The damning verdict from Europe’s human rights watchdog, the Council of Europe, was coupled with demands for a review of UN and EU blacklisting procedures.

The Council’s Parliamentary Assembly, meeting in Strasbourg, backed a report attacking the methods used by the UN Security Council and the EU to blacklist individuals and groups suspected of having terrorist connections abuse basic rights and are “completely arbitrary”.

The report’s author, Swiss MP Dick Marty declared: “Injustice is terrorism’s best ally – and we must fight it too.”

His report, endorsed by MPs from the Council’s 46 member countries, including all 27 EU member states:
“Let us say it clearly: the current blacklisting practice is scandalous and blemishes the honour of the institutions making use of it in such a way. Blacklisting without respecting the most elementary rights puts into the question the credibility of the fight against terrorism and thus reduces its effectiveness.”

Mr Marty’s report says 370 people world-wide currently have their assets frozen and their international travel blocked because the UN has put them on a blacklist. And about 60 groups and bodies are on another blacklist kept by the EU.

Grounds for sanctions against them all amount to “mere suspicion” says the report, describing the measures as “deplorable and a violation of human rights and fundamental freedoms”.

It goes on: “”Even the members of the committee which decides on blacklisting are not given all the reasons for blacklisting particular persons or groups.

“Usually, those persons or groups are not told that blacklisting has been requested, given a hearing or even, in some cases, informed of the decision – until they try to cross a frontier or use a bank account. There is no provision for independent review of these decisions”.

Such procedures are “unworthy” of international institutions such as the UN and EU and undermines the legitimacy of using “targeted sanctions” against terrorists, says the report.

And it warns that Council of Europe member states which are required to enforce such sanctions “may well violate their obligations under the European Convention on Human Rights”

Today’s overwhelming vote backing the report includes a demand that the UN and EU review their blacklist procedures “to preserve the credibility of the international fight against terrorism”.

International bodies such as the UN and EU, with their “lofty goals”, ought to set an example by respecting minimum standards and legal certainty under the rule of law, said the report.

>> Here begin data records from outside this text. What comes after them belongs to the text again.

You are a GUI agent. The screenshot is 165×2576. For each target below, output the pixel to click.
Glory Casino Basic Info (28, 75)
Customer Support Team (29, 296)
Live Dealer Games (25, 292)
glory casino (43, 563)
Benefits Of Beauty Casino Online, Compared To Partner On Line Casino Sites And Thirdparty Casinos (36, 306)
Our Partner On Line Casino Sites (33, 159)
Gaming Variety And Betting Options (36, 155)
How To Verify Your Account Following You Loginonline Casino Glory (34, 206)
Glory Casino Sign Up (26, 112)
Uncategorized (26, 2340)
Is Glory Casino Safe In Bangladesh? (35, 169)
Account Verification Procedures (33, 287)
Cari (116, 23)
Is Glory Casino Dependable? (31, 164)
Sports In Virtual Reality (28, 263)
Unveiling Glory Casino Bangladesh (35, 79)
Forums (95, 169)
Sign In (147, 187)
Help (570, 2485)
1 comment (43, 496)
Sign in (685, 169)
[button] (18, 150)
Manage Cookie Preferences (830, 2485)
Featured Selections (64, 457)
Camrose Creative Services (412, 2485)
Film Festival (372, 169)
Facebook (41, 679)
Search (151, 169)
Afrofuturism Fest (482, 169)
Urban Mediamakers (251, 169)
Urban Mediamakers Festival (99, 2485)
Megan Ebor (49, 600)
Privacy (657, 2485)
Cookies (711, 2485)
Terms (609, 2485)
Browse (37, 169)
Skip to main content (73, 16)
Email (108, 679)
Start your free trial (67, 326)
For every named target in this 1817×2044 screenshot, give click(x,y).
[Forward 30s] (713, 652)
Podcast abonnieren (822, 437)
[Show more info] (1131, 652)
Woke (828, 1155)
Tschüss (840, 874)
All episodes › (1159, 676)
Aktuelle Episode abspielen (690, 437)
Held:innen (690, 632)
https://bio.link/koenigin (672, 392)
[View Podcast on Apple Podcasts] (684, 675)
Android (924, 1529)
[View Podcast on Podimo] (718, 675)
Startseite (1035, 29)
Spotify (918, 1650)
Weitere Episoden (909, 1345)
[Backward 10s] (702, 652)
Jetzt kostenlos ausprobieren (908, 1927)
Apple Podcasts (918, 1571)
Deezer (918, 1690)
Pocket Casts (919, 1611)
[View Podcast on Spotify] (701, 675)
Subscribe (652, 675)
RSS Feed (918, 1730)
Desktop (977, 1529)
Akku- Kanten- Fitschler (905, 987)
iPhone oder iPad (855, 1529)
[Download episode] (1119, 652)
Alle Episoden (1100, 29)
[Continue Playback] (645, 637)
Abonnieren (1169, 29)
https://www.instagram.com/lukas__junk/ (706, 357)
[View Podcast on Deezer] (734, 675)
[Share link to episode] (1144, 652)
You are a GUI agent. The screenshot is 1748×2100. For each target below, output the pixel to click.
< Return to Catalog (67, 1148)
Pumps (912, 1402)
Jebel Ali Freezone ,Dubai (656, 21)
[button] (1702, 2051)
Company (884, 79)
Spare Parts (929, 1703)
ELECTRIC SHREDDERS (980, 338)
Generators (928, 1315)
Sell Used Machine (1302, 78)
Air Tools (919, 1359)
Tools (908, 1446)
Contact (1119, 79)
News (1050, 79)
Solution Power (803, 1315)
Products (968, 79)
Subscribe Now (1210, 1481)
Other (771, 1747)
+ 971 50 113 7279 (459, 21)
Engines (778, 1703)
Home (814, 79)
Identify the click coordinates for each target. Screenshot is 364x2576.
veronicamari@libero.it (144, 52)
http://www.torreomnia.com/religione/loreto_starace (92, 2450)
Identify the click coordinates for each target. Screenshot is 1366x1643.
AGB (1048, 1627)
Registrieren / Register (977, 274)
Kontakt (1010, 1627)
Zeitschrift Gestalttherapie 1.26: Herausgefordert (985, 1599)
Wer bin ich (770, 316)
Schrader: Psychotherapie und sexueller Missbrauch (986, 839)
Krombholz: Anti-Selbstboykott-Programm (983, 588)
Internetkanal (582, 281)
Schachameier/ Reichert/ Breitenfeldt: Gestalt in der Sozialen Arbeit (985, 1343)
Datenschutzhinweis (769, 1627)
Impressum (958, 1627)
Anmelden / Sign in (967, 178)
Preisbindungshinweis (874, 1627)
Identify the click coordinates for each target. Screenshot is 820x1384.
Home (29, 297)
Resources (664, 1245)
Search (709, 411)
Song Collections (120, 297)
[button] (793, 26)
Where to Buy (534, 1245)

Therefore blacklisted groups or individuals should have the right:
– “to be notified and adequately informed of the charges held against oneself, and of the decision taken;
– “to enjoy the fundamental right to be heard and to be able to adequately defend oneself against these charges;
– “to be able to have the decision affecting one’s rights speedily reviewed by an independent, impartial body with a view to modifying or annulling it.”

The report was welcomed this afternoon by the main Iranian opposition group, the People’s Mojahedin Organisations of Iran (PMOI) which is still on the EU’s blacklist despite a court ruling ordering the UK government – which put the PMOI on the list in the first place – to remove it.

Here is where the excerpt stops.